This chapter introduces the IRIX Checkpoint and Restart (IRIX CPR) facility. It describes how to checkpoint and restart a process, and how to set IRIX CPR control options.
This chapter contains the following sections:
IRIX Checkpoint and Restart (CPR) is a facility for saving a running process or set of processes and, at some later time, restarting the saved process or processes from the point already reached, without starting all over again. The checkpoint image is saved in a set of disk files, and restarted by reading the saved state from these files to resume execution.
The cpr command provides a command-line interface for checkpointing, restarting checkpointed processes, checking the status of checkpoint and restart operations, and deleting files that contain images of checkpointed processes.
Checkpointing is useful for halting and continuing resource-intensive programs that take a long time to run. IRIX CPR can help when you need to:
Improve a system's load balancing and scheduling
Run complex simulation or modeling applications
Replace hardware for high-availability or fail-safe applications
Processes can continue to run after checkpoint and can be checkpointed multiple times.
The IRIX 6.5.20 release adds support for Trusted IRIX attributes to Checkpoint and Restart (CPR) processes. For more information, see “Using CPR in Trusted IRIX” in Chapter 3.
A statefile is a directory containing information about a process or set of processes (including the names of open files and system objects). Statefiles contain all available information about a running process, to enable restart. The new process(es) should behave just as if the old process(es) had continued. Statefiles are stored as files inside a directory and are protected by normal IRIX security mechanisms.
A checkpoint owner is the owner of all checkpointed processes and the resulting statefiles. Only the checkpoint owner or superuser is permitted to perform a checkpoint. If targeted processes have multiple owners, only the superuser is permitted to checkpoint them. Only the checkpoint owner or superuser can restart checkpointed process(es) from a statefile. If the superuser performed a checkpoint, only the superuser can restart it.
A process group is a set of processes that constitute a logical job—they share the same process group ID. For example, modern UNIX shells arrange pipelined programs into a process group, so they all can be suspended and managed with the shell's job control facilities. You can determine the process group ID using the -j option of the ps command; for more information see the ps(1) man page. Programmers can change the process group ID using the setpgid() system call; for more information see the setpgid(2) man page.
A process session is a set of processes started from the same physical or logical terminal. Such processes share the same session ID. You can determine the process group ID and the session ID (SID) of any process by using the -j option to the ps command; for more information see the ps(1) man page. Programmers can change the session ID using the setsid() system call; for more information, see the setsid(2) man page.

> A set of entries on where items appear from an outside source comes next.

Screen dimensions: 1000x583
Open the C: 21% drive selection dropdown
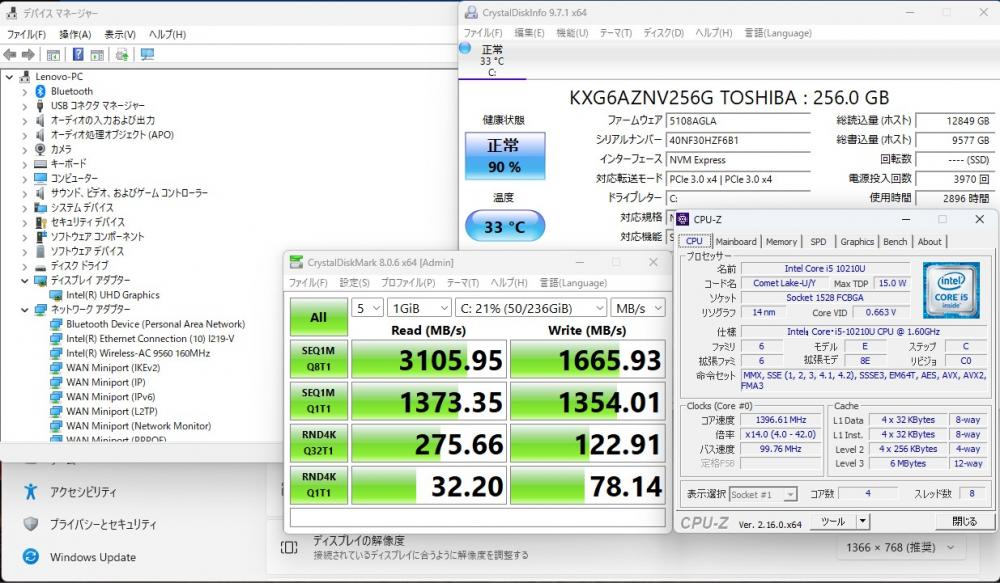pos(529,308)
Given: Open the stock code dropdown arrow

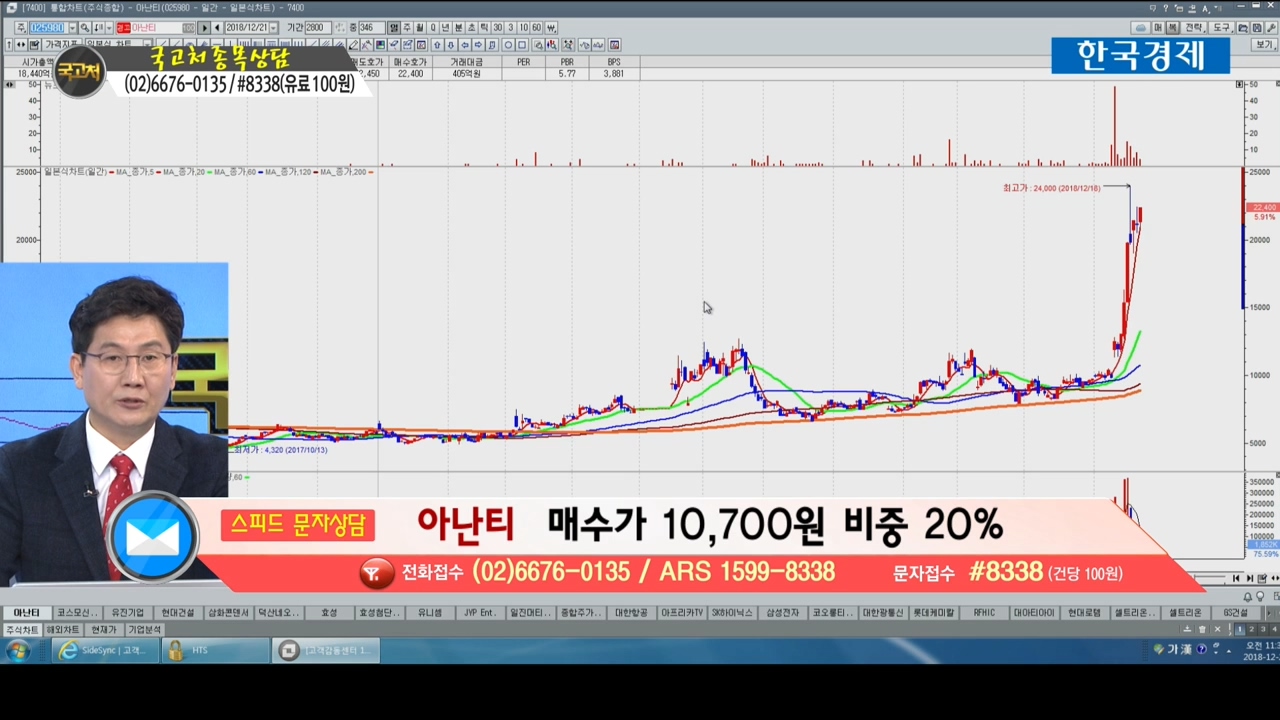Looking at the screenshot, I should pyautogui.click(x=71, y=28).
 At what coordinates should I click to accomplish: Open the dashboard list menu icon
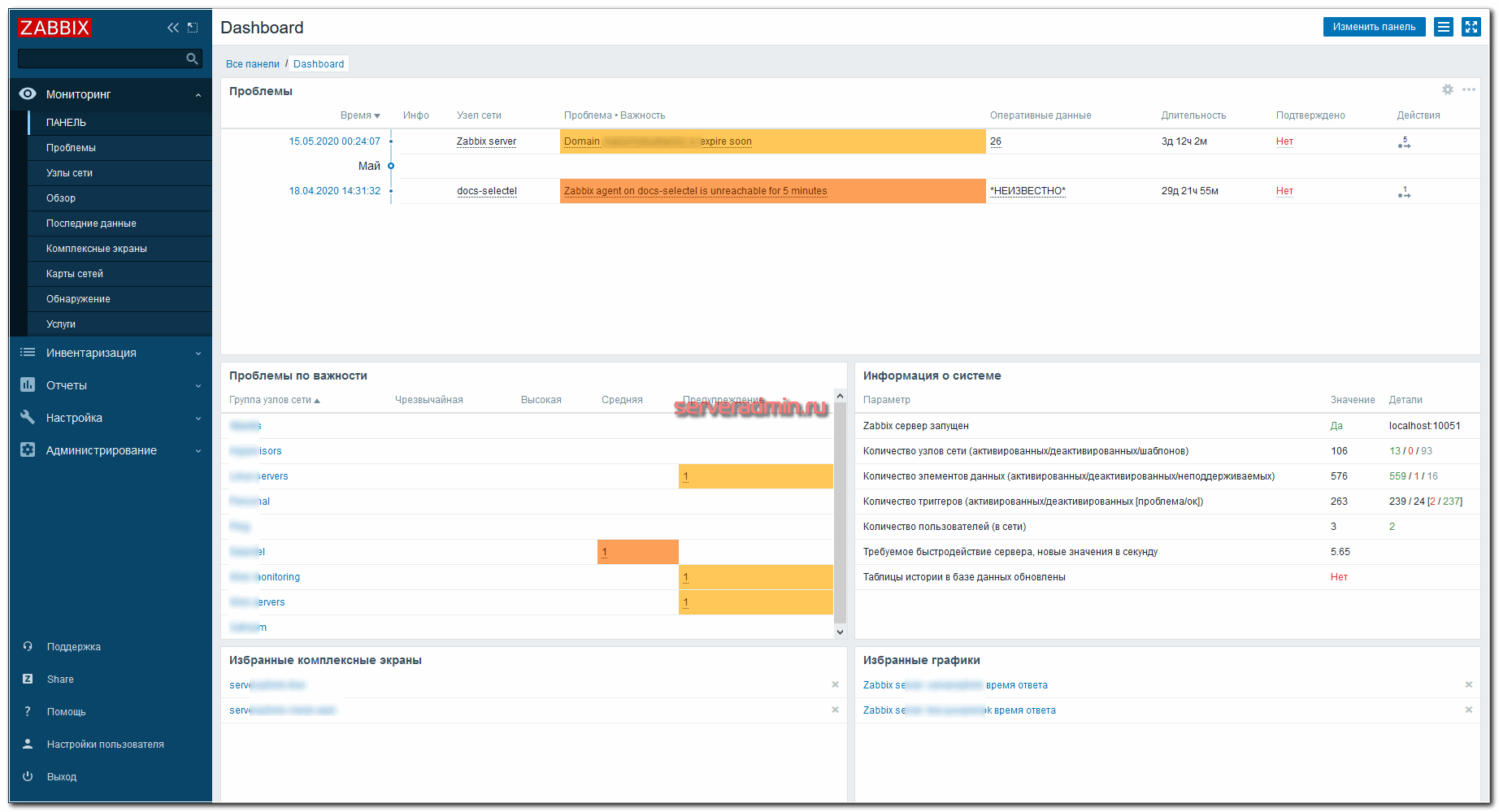tap(1443, 27)
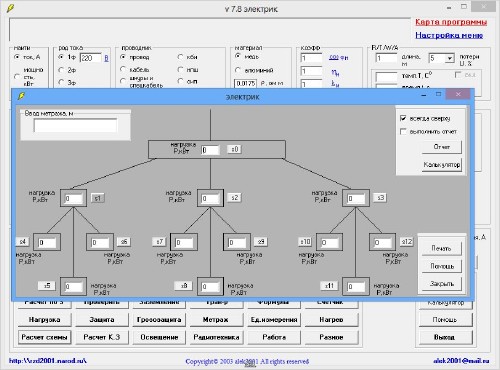Image resolution: width=500 pixels, height=370 pixels.
Task: Click the Калькулятор button in the dialog
Action: [x=442, y=165]
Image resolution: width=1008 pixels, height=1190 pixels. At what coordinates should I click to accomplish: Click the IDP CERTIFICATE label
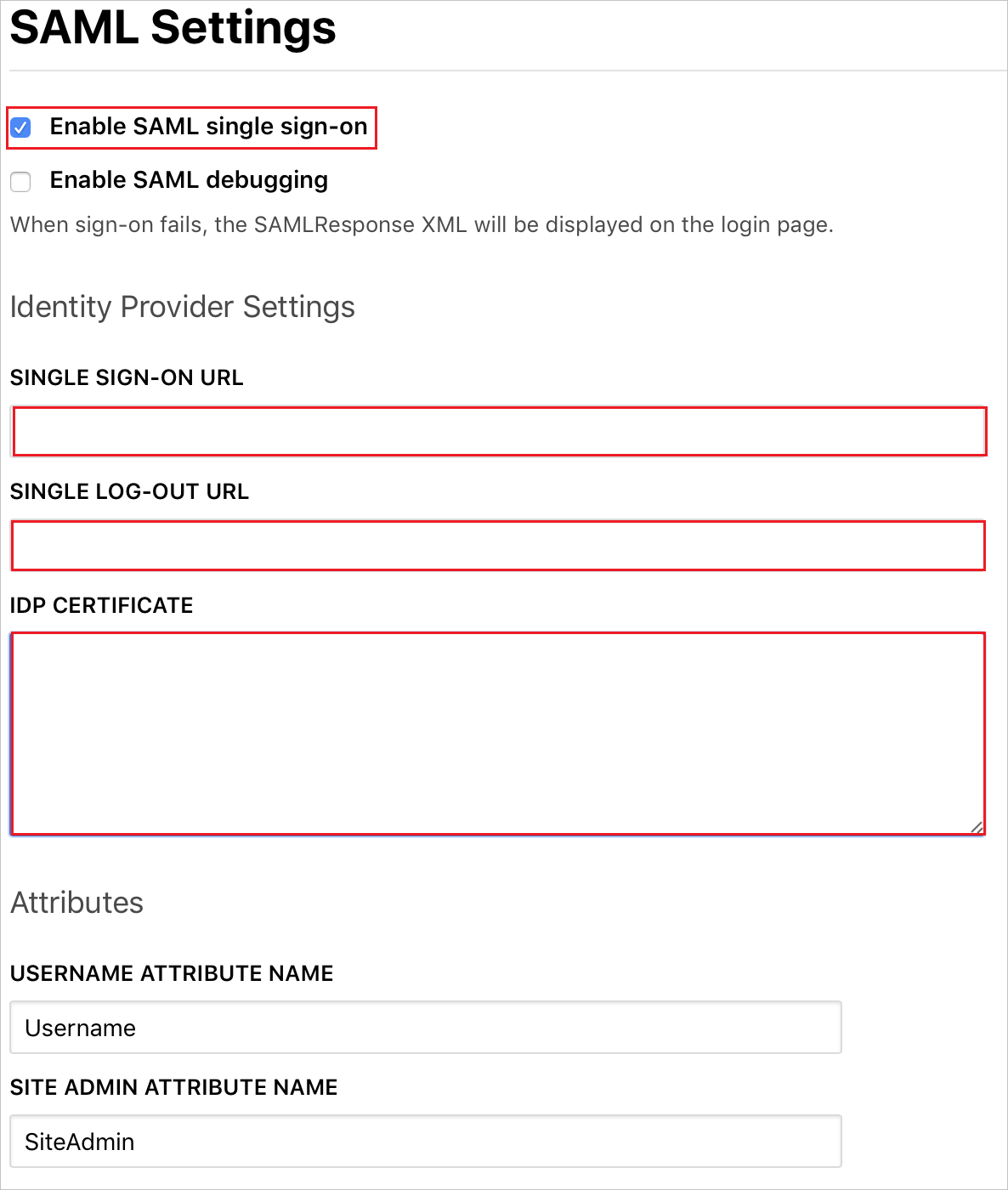pos(101,605)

An IRIX array session is a set of conceptually related processes running on different nodes in an array. Support is provided by the array services daemon, which knows about array configuration and provides functions for describing and administering the processes of a single job. The principal use of array services is to run jobs that are large enough to span two or more machines.
A process hierarchy is the set of all child processes with a common parent. The process hierarchy is identified by giving the process ID of the parent process. A process session is one example of a process hierarchy, but by no means the only example.
A share group is a group of processes created from a common ancestor by sproc() system calls; for more information see the sproc(2) man page. The sproc() call is like fork(), except that after sproc(), the new child process can share the virtual address space of the parent process. The parent and child each have their own program counter value and stack pointer, but text and data space are visible to both processes. This provides a mechanism for building parallel programs.
An IRIX job is a group of related processes all descended from a point of entry process and identified by a unique job ID. A job can contain multiple process groups, sessions, or array sessions, and all processes in one of these subgroups are always contained within one job. For more information see the job_limits(5) man page.
To verify that CPR runs on your system, check that the eoe.sw.cpr subsystem is installed:
$ versions eoe.sw.cpr I = Installed, R = Removed Name Date Description I eoe 09/28/96 IRIX Execution Environment, 6.3 I eoe.sw 09/14/96 IRIX Execution Environment Software I eoe.sw.cpr 09/14/96 Checkpoint and Restart |
If no CPR subsystem is installed, see “Installing CPR” in Chapter 2 for instructions on installing CPR.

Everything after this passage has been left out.